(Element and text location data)

────────

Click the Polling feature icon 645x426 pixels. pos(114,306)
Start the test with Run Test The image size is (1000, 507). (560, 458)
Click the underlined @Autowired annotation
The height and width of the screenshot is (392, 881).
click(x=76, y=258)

────────

▸ **Set exercise**: Copy all of the data above line for line, without changing anything.

▸ **Response below**:
Click the Polling feature icon 645x426 pixels. pos(114,306)
Start the test with Run Test The image size is (1000, 507). (560, 458)
Click the underlined @Autowired annotation
The height and width of the screenshot is (392, 881).
click(x=76, y=258)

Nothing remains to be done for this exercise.